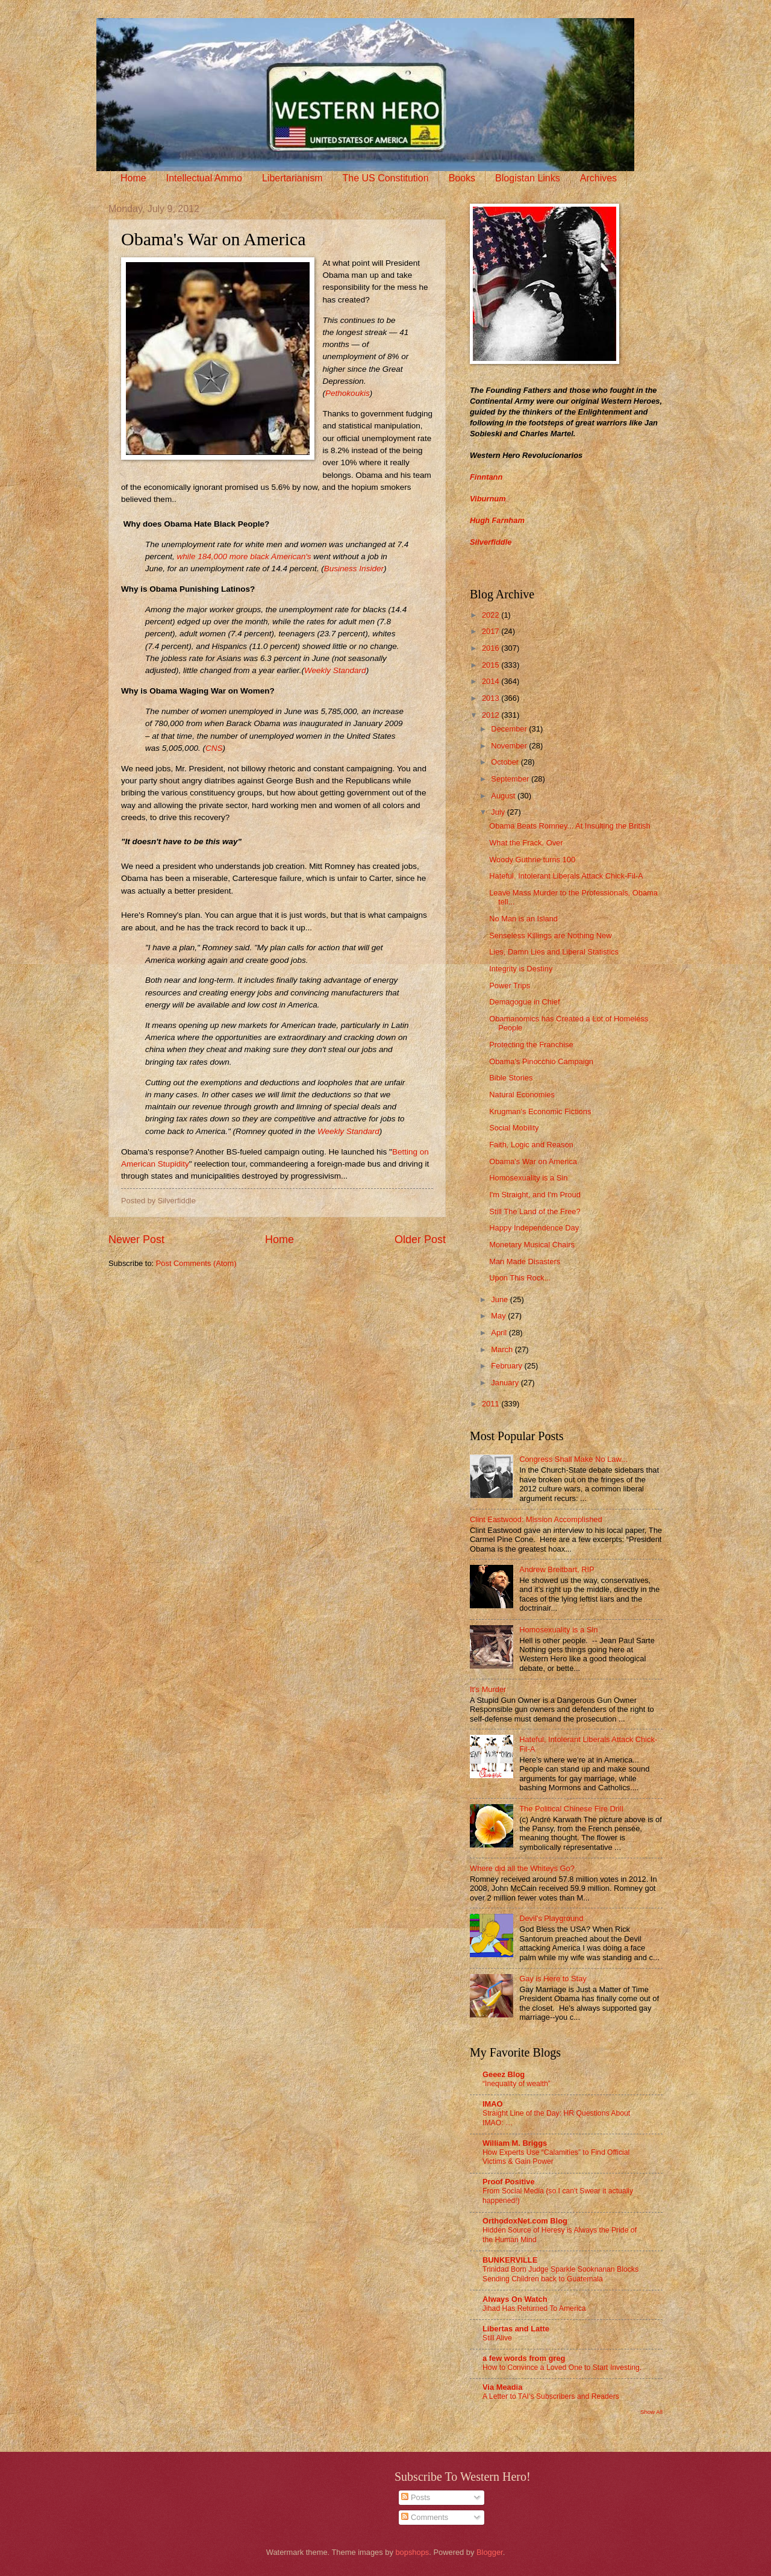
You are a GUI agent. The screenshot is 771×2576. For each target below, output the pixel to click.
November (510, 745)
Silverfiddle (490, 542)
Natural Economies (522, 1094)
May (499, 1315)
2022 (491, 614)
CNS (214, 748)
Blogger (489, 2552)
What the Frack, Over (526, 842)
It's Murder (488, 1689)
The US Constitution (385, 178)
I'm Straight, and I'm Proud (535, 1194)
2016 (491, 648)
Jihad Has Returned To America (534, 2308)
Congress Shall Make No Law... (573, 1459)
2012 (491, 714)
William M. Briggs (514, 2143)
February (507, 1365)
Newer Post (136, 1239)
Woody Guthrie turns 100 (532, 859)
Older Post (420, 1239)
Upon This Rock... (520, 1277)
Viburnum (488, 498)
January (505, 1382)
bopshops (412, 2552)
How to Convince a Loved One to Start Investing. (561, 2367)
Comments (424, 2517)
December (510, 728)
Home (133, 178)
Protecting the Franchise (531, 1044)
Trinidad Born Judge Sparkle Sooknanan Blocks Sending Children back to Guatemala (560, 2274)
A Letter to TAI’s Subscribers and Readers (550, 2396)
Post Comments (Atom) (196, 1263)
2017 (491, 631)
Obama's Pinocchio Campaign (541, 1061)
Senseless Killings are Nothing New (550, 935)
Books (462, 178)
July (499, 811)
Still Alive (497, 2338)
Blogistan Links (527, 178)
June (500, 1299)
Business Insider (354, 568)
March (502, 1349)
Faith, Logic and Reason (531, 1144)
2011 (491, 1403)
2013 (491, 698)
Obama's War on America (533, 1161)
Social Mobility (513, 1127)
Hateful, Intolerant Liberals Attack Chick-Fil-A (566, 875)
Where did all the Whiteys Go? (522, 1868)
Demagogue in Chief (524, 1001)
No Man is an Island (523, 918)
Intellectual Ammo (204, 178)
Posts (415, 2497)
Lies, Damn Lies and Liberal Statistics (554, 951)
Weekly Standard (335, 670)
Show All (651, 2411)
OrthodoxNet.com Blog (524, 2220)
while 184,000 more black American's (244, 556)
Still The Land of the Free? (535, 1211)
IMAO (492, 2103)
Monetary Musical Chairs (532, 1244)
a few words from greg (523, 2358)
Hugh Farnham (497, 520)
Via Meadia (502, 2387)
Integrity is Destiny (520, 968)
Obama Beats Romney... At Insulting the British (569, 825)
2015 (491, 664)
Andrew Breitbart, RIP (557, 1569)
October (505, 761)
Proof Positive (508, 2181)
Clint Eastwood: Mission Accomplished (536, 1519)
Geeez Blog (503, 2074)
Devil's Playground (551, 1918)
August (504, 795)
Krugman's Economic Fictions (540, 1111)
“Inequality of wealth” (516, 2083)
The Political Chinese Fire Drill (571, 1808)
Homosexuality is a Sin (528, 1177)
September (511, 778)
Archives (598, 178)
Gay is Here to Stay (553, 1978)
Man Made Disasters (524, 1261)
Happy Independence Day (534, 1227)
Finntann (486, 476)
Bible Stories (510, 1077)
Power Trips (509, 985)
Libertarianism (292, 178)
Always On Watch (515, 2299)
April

^^^^

*Short problem*
Rewrite all the items above with "Older Post" changed to "Previous Post" and nothing else altered. Leave out the picture.

*Answer to this task*
You are a GUI agent. The screenshot is 771×2576. For each target below, output the pixel to click.
November (510, 745)
Silverfiddle (490, 542)
Natural Economies (522, 1094)
May (499, 1315)
2022 (491, 614)
CNS (214, 748)
Blogger (489, 2552)
What the Frack, Over (526, 842)
It's Murder (488, 1689)
The US Constitution (385, 178)
I'm Straight, and I'm Proud (535, 1194)
2016 (491, 648)
Jihad Has Returned To America (534, 2308)
Congress Shall Make No Law... (573, 1459)
2012 (491, 714)
William M. Briggs (514, 2143)
February (507, 1365)
Newer Post (136, 1239)
Woody Guthrie turns 100 (532, 859)
Previous Post (420, 1239)
Upon This Rock... (520, 1277)
Viburnum (488, 498)
January (505, 1382)
bopshops (412, 2552)
How to Convince a Loved One to Start Investing. (561, 2367)
Comments (424, 2517)
December (510, 728)
Home (133, 178)
Protecting the Franchise (531, 1044)
Trinidad Born Judge Sparkle Sooknanan Blocks Sending Children back to Guatemala (560, 2274)
A Letter to TAI’s Subscribers and Readers (550, 2396)
Post Comments (Atom) (196, 1263)
2017 (491, 631)
Obama's Pinocchio Campaign (541, 1061)
Senseless Killings are Nothing New (550, 935)
Books (462, 178)
July (499, 811)
Still Alive (497, 2338)
Blogistan Links (527, 178)
June (500, 1299)
Business Insider (354, 568)
March (502, 1349)
Faith, Logic and Reason (531, 1144)
2011 (491, 1403)
2013 (491, 698)
Obama's War on America (533, 1161)
Social Mobility (513, 1127)
Hateful, Intolerant Liberals Attack Chick-Fil-A (566, 875)
Where did all the Whiteys Go? (522, 1868)
Demagogue in Chief (524, 1001)
No Man is an Island (523, 918)
Intellectual Ammo (204, 178)
Posts (415, 2497)
Lies, Damn Lies and Liberal Statistics (554, 951)
Weekly Standard (335, 670)
Show All (651, 2411)
OrthodoxNet.com Blog (524, 2220)
while 184,000 more black American's (244, 556)
Still The Land of the Free? (535, 1211)
IMAO (492, 2103)
Monetary Musical Chairs (532, 1244)
a few words from greg (523, 2358)
Hugh Farnham (497, 520)
Via Meadia (502, 2387)
Integrity is Destiny (520, 968)
Obama Beats Romney... At Insulting the British (569, 825)
2015 (491, 664)
Andrew Breitbart, RIP (557, 1569)
October (505, 761)
Proof Positive (508, 2181)
Clint Eastwood: Mission Accomplished (536, 1519)
Geeez Blog (503, 2074)
Devil's Playground (551, 1918)
August (504, 795)
Krugman's Economic Fictions (540, 1111)
“Inequality of wealth” (516, 2083)
The Political Chinese Fire Drill (571, 1808)
Homosexuality is a Sin (528, 1177)
September (511, 778)
Archives (598, 178)
Gay is Here to Stay (553, 1978)
Man Made Disasters (524, 1261)
Happy Independence Day (534, 1227)
Finntann (486, 476)
Bible Stories (510, 1077)
Power Trips (509, 985)
Libertarianism (292, 178)
Always On Watch (515, 2299)
April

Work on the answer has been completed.